Cause and Effect – Definition and Examples
A cause and effect relationship can be best described as something that enables an event to occur. For example, “Upon seeing that his daughter’s boyfriend had rutted up the yard, Marcus was seething with rage.” Here the cause is the boyfriend rutting up the yard and the effect is the father simmering with rage.
Cause and Effect
A cause and effect relationship is when something happens that makes something else happen. In other words, the cause creates the effect. Cause and effect relationships are often used in informational text.
For example, a text may say that when the weather is cold, a person may start to shiver. The cold weather here is the cause and the shivering is the effect of the cold weather. Cause and effect relationships are also found in stories.
For example, if Mae is late to school, she might lose recess time.
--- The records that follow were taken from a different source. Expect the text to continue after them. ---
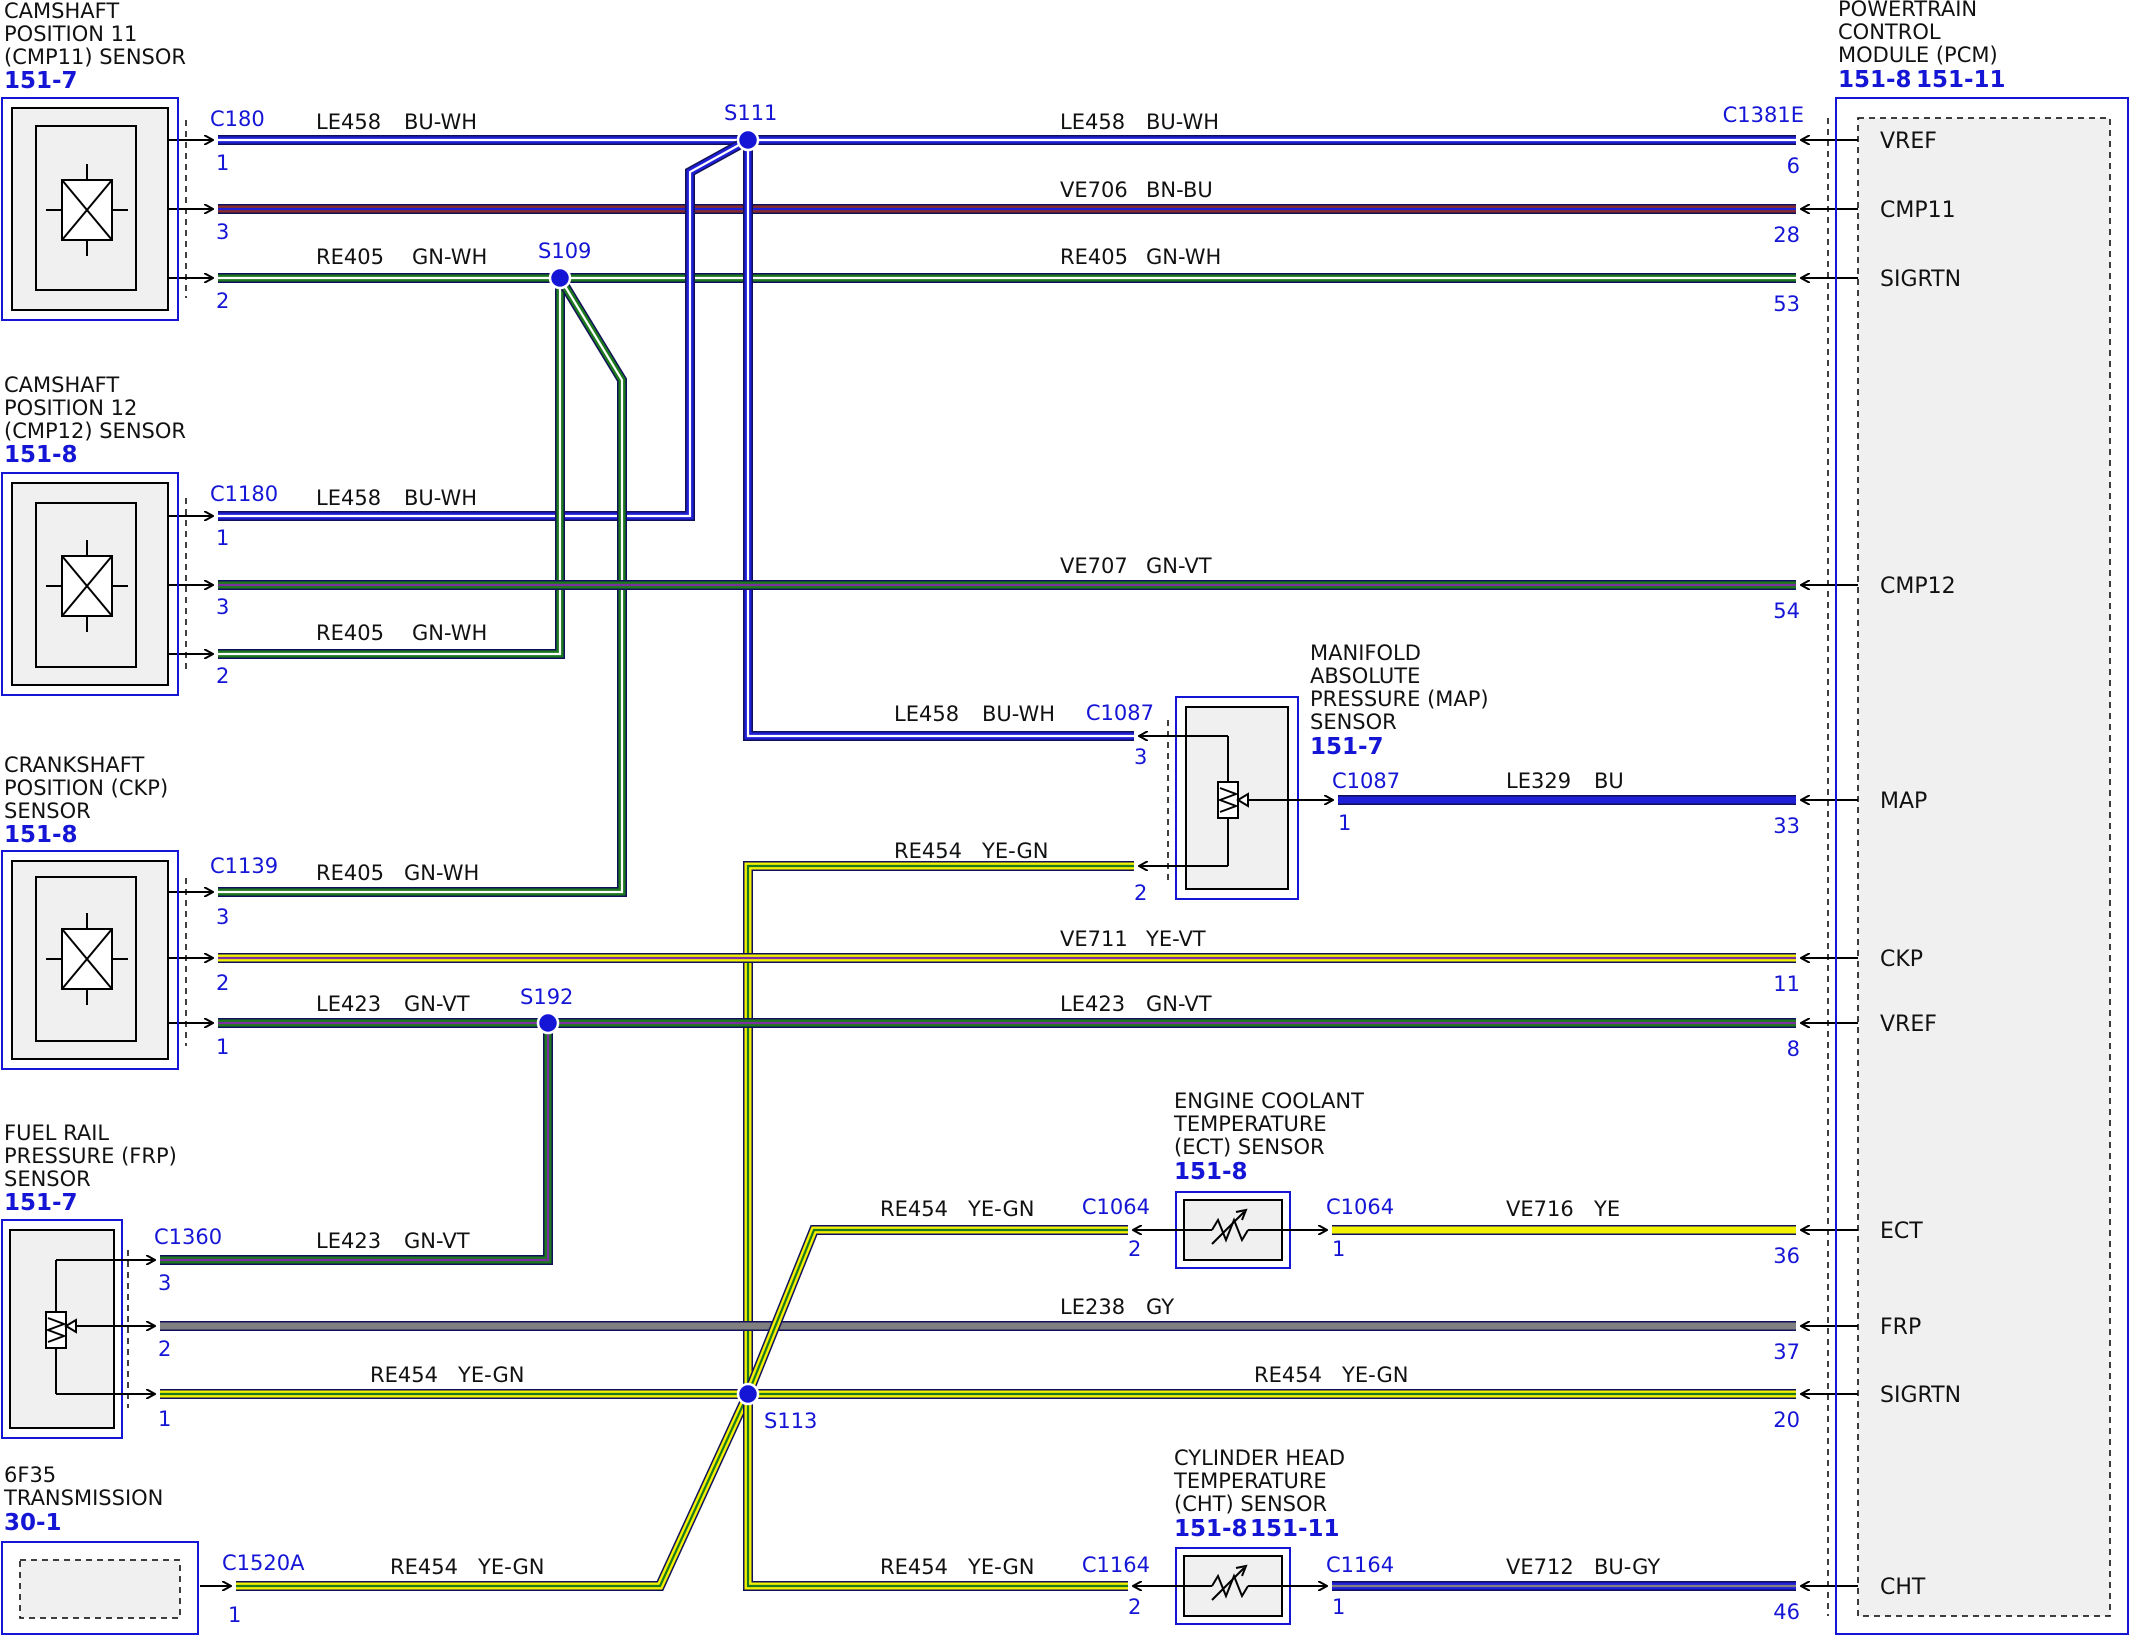 Image resolution: width=2130 pixels, height=1638 pixels. Describe the element at coordinates (94, 912) in the screenshot. I see `ckp-sensor: CRANKSHAFT POSITION (CKP) SENSOR 151-8` at that location.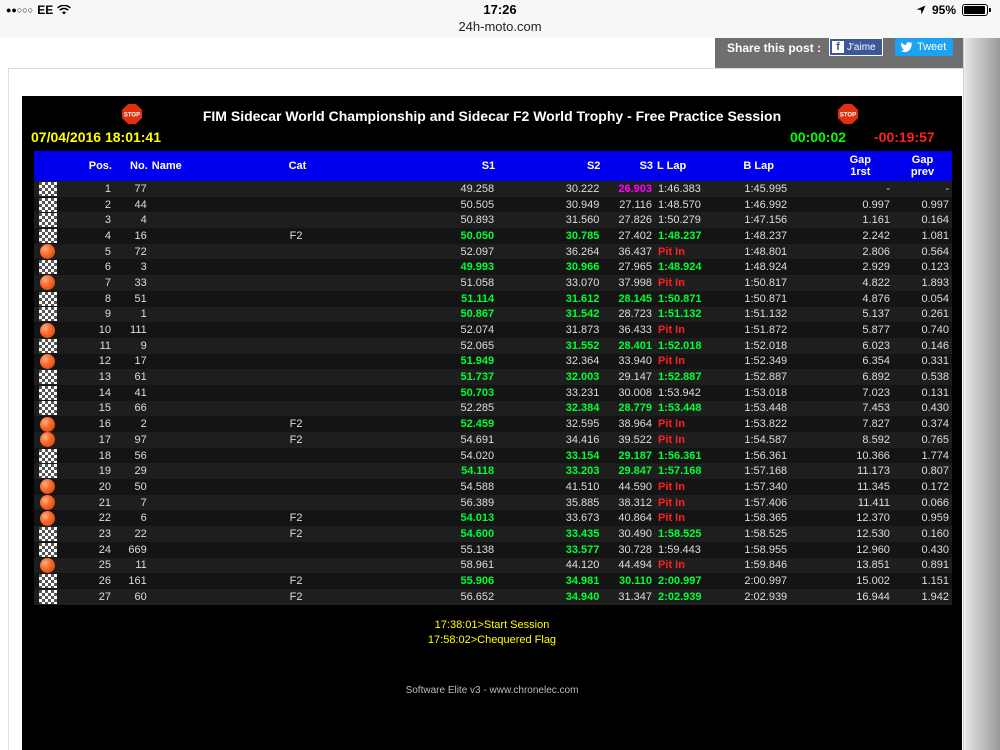  I want to click on battery-icon, so click(976, 10).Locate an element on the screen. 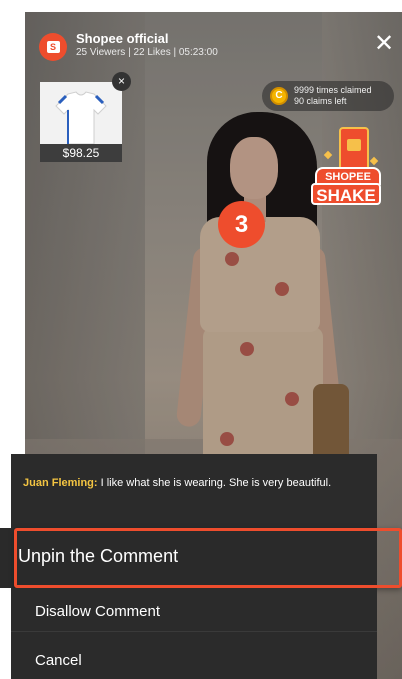 The width and height of the screenshot is (402, 679). cancel-button: Cancel is located at coordinates (58, 660).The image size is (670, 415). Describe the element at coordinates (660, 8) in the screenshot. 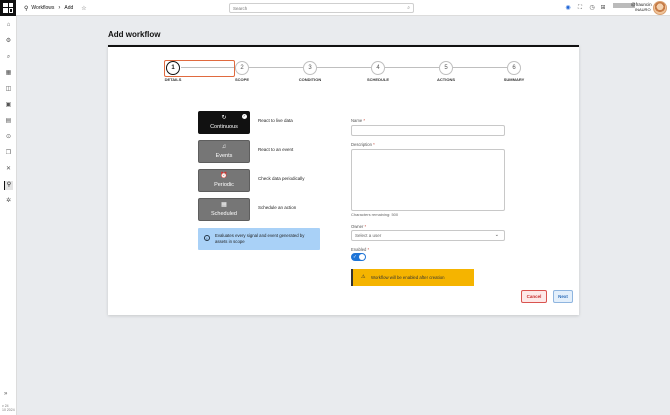

I see `avatar` at that location.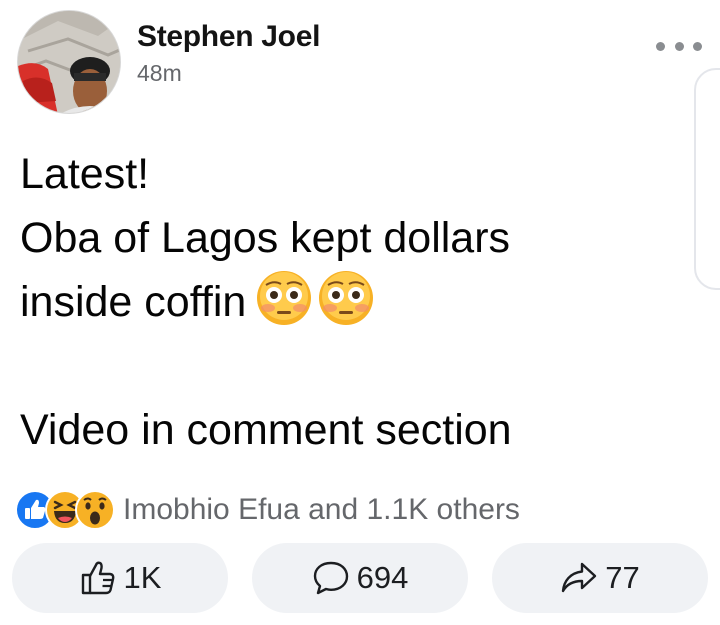  What do you see at coordinates (707, 179) in the screenshot?
I see `adjacent-card-edge` at bounding box center [707, 179]. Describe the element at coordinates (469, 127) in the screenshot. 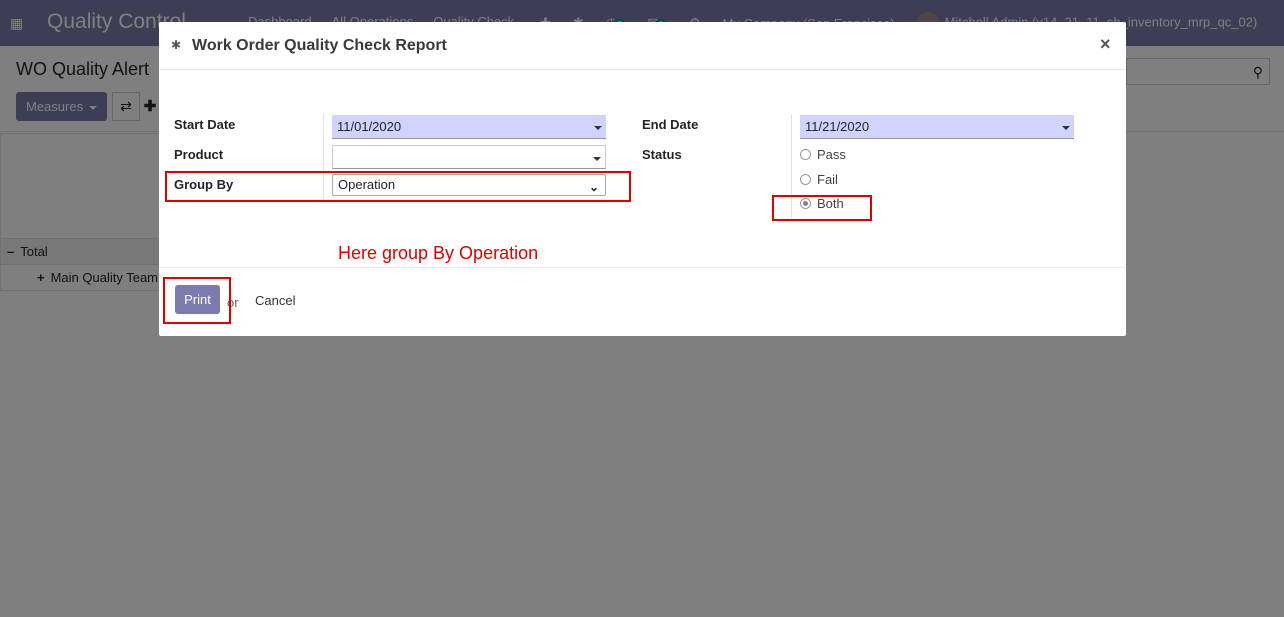

I see `start-date-field: 11/01/2020` at that location.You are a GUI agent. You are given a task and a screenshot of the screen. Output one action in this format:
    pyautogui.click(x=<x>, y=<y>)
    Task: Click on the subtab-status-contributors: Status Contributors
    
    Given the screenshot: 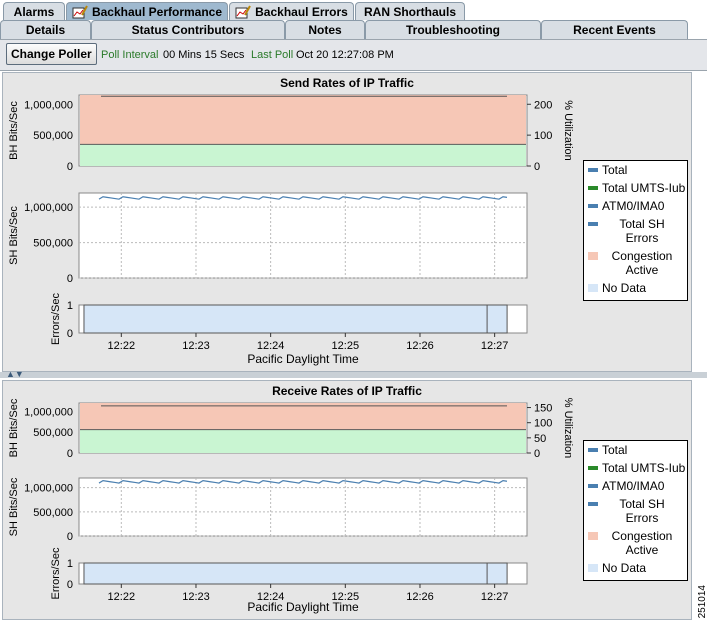 What is the action you would take?
    pyautogui.click(x=188, y=30)
    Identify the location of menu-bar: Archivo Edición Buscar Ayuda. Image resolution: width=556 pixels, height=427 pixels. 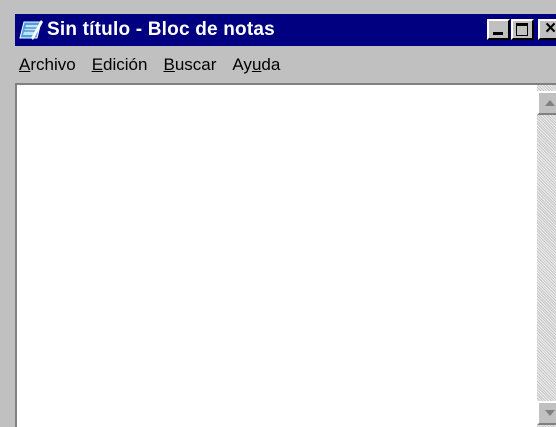
(286, 65).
In that case, being late to school is the cause and the effect, or result, is her losing recess time. Let’s take a look at this sentence right here. “The rain came down so hard that all of the leaves fell off the trees.” We have a cause and effect relationship here. We know what the effect is the leaves fell off the trees. What’s the cause? The rain. We can say that the cause is heavy rain and the effect of that is that leaves fell off of the trees.
We have another example. “Billy was skating on a hockey rink. The laces on one of his skates came loose. He couldn’t control his skating. He ran into another skater and they both fell down.” We know the effect here is that he ran into another skater. That is the effect. He ran into another skater and they both fell down. What’s the cause here?
You may be tempted to say that he couldn’t control his skating and that caused him to run into another skater. While that’s true, the actual cause is that the laces on one of his skates came loose, which caused him not to be in control of skating, which caused him to run into another skater, which caused them to both fall down. What started all the dominoes falling over here was that the laces came loose. That’s a look at cause and effect relationships.